Data excerpts:
+---+

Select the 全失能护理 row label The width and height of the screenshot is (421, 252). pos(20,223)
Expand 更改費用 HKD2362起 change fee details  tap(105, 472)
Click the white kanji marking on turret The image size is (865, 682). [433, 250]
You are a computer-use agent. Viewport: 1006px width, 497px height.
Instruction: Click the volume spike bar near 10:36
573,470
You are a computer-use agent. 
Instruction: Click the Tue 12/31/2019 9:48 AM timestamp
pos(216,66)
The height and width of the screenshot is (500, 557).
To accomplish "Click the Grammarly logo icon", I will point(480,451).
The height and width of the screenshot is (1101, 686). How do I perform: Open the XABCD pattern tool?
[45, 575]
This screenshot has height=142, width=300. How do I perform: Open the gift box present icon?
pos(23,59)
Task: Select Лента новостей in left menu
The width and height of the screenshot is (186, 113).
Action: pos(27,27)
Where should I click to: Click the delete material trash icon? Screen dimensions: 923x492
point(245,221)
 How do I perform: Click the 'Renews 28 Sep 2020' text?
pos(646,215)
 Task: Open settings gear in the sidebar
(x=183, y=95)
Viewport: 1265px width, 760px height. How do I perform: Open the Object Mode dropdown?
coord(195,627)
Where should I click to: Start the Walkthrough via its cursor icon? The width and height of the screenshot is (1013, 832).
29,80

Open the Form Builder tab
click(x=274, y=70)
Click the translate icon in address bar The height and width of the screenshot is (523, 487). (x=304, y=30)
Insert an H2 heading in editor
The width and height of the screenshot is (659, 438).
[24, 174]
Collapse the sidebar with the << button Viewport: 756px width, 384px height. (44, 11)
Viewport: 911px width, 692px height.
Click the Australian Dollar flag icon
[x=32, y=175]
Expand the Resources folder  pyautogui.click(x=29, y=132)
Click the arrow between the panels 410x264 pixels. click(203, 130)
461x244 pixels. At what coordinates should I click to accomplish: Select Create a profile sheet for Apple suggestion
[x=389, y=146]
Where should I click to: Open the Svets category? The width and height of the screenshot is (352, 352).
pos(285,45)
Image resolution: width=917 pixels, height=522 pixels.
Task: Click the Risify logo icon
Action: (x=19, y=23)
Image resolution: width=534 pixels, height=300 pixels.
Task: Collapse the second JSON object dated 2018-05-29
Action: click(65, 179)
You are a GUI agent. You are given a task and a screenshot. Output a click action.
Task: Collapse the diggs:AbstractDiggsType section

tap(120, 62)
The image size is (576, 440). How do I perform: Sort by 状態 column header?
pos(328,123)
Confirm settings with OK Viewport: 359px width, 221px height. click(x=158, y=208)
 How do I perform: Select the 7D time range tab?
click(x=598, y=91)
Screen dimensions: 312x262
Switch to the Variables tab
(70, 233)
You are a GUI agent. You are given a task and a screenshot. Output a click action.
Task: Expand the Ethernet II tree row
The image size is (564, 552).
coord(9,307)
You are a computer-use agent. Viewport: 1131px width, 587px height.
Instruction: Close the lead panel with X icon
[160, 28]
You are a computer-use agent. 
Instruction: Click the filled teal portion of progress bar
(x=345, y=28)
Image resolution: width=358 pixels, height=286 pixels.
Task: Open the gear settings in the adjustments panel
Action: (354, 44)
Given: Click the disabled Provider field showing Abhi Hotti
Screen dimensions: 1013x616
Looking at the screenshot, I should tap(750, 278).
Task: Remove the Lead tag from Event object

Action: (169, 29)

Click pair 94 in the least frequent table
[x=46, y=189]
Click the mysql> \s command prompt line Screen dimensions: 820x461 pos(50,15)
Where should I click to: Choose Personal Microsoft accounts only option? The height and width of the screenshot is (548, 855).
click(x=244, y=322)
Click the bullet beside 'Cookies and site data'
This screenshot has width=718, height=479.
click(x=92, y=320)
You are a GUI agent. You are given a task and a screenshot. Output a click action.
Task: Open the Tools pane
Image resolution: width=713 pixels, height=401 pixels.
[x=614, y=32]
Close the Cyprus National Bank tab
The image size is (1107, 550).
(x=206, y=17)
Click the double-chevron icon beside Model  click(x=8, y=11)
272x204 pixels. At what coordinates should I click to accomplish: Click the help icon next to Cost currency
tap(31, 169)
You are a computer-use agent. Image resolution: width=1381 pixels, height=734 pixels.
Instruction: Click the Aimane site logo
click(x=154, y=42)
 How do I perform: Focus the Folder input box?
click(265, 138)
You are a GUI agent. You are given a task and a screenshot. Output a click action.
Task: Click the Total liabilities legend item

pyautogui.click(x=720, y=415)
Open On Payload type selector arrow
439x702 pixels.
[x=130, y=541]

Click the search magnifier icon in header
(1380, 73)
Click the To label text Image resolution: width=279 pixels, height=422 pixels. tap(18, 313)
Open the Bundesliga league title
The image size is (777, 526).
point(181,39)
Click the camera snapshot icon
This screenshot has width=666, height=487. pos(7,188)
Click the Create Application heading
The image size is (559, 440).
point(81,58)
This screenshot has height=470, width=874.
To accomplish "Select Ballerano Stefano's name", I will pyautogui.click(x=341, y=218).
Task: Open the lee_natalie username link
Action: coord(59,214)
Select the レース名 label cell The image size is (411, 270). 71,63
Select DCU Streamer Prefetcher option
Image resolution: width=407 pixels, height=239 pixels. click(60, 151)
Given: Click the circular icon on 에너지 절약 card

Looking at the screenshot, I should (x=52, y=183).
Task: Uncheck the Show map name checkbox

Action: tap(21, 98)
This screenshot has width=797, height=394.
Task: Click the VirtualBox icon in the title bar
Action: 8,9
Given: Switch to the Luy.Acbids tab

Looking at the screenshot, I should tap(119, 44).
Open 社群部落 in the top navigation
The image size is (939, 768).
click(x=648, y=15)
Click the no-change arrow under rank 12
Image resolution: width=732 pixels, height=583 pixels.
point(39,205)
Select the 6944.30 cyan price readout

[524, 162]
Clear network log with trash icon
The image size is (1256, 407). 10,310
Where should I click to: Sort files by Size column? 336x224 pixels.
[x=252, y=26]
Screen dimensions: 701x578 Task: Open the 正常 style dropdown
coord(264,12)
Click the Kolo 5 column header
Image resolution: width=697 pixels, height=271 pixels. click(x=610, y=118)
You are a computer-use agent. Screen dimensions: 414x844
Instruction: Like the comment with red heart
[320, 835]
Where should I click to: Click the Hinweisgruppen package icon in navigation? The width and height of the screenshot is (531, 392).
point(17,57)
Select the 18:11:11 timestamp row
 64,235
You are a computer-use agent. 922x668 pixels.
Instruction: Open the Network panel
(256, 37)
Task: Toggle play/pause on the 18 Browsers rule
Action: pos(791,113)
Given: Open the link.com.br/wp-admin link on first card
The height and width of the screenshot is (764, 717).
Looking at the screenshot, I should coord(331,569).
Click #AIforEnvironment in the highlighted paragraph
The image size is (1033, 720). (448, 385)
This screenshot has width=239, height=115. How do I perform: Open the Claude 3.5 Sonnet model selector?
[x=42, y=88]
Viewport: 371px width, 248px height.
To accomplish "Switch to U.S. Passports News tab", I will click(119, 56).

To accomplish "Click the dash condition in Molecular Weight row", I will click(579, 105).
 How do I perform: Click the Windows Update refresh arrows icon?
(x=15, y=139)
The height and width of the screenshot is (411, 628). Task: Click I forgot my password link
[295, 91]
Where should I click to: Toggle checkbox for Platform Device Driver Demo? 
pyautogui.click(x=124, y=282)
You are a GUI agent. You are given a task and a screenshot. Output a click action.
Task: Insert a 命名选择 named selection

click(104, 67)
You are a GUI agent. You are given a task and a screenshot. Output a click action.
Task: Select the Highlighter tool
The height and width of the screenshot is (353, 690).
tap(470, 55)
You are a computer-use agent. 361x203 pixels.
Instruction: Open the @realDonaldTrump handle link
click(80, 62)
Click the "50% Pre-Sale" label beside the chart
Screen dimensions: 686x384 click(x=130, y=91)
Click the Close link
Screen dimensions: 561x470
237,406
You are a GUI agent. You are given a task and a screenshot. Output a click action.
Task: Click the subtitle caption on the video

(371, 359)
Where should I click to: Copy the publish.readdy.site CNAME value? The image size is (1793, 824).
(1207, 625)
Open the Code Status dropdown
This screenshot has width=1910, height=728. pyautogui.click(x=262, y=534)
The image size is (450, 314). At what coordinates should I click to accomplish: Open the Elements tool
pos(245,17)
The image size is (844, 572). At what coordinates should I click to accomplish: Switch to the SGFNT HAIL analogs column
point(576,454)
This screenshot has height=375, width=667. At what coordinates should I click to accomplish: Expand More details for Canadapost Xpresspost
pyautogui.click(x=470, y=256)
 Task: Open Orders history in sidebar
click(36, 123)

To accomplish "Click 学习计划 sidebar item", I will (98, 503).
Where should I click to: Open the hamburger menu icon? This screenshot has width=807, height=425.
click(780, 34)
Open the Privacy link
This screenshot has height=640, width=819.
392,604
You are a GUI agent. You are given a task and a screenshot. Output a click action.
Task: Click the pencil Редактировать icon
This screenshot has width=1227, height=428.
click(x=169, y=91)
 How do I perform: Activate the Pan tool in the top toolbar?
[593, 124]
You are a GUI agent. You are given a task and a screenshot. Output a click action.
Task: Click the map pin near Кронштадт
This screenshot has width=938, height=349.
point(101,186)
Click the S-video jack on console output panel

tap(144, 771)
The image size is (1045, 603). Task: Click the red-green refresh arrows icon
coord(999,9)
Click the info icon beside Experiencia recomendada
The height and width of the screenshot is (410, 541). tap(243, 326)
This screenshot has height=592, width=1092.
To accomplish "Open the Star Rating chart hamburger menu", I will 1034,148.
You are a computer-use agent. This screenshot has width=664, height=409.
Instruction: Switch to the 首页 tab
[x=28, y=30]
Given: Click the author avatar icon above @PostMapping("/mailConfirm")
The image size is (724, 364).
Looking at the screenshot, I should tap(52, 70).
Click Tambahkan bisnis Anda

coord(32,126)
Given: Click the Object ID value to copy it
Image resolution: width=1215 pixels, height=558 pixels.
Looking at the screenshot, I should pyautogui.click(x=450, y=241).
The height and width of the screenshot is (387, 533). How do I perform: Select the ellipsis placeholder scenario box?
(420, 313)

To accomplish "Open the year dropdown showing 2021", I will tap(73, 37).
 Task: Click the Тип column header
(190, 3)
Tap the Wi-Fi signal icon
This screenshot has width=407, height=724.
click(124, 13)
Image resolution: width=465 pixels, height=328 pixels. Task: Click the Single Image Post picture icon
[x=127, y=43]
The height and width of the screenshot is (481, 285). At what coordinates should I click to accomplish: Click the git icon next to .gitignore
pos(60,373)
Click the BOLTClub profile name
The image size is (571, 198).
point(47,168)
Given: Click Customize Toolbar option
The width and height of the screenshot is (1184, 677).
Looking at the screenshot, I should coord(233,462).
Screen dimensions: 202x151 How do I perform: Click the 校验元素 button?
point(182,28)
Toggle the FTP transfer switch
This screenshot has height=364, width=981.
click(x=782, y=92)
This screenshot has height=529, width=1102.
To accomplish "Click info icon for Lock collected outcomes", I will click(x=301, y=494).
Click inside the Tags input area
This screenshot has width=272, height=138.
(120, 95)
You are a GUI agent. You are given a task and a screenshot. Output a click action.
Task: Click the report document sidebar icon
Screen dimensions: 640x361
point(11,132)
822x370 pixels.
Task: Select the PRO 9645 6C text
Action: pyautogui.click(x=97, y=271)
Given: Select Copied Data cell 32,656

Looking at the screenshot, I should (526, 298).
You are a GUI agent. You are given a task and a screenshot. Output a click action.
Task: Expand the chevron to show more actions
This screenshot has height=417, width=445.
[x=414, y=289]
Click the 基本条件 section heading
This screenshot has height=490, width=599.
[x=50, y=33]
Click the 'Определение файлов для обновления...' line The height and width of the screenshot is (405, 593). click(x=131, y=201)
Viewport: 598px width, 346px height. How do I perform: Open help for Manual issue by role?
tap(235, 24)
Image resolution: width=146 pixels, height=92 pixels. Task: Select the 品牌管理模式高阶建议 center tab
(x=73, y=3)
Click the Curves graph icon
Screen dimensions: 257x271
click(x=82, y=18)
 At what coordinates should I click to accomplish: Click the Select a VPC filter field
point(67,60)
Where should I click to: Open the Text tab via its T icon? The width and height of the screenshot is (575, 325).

+---+

Could you transcribe the entries above word for word, from the line with "Task: Remove the Lead tag from Event object" down to the line with "This screenshot has height=470, width=874.", keeping both?

Answer to this task:
Task: Remove the Lead tag from Event object

Action: (169, 29)

Click pair 94 in the least frequent table
[x=46, y=189]
Click the mysql> \s command prompt line Screen dimensions: 820x461 pos(50,15)
Where should I click to: Choose Personal Microsoft accounts only option? The height and width of the screenshot is (548, 855).
click(x=244, y=322)
Click the bullet beside 'Cookies and site data'
This screenshot has width=718, height=479.
click(x=92, y=320)
You are a GUI agent. You are given a task and a screenshot. Output a click action.
Task: Open the Tools pane
Image resolution: width=713 pixels, height=401 pixels.
[x=614, y=32]
Close the Cyprus National Bank tab
The image size is (1107, 550).
(x=206, y=17)
Click the double-chevron icon beside Model  click(x=8, y=11)
272x204 pixels. At what coordinates should I click to accomplish: Click the help icon next to Cost currency
tap(31, 169)
You are a computer-use agent. Image resolution: width=1381 pixels, height=734 pixels.
Instruction: Click the Aimane site logo
click(x=154, y=42)
 How do I perform: Focus the Folder input box?
click(265, 138)
You are a GUI agent. You are given a task and a screenshot. Output a click action.
Task: Click the Total liabilities legend item

pyautogui.click(x=720, y=415)
Open On Payload type selector arrow
439x702 pixels.
[x=130, y=541]

Click the search magnifier icon in header
(1380, 73)
Click the To label text Image resolution: width=279 pixels, height=422 pixels. tap(18, 313)
Open the Bundesliga league title
The image size is (777, 526).
point(181,39)
Click the camera snapshot icon
This screenshot has width=666, height=487. pos(7,188)
Click the Create Application heading
The image size is (559, 440).
point(81,58)
This screenshot has height=470, width=874.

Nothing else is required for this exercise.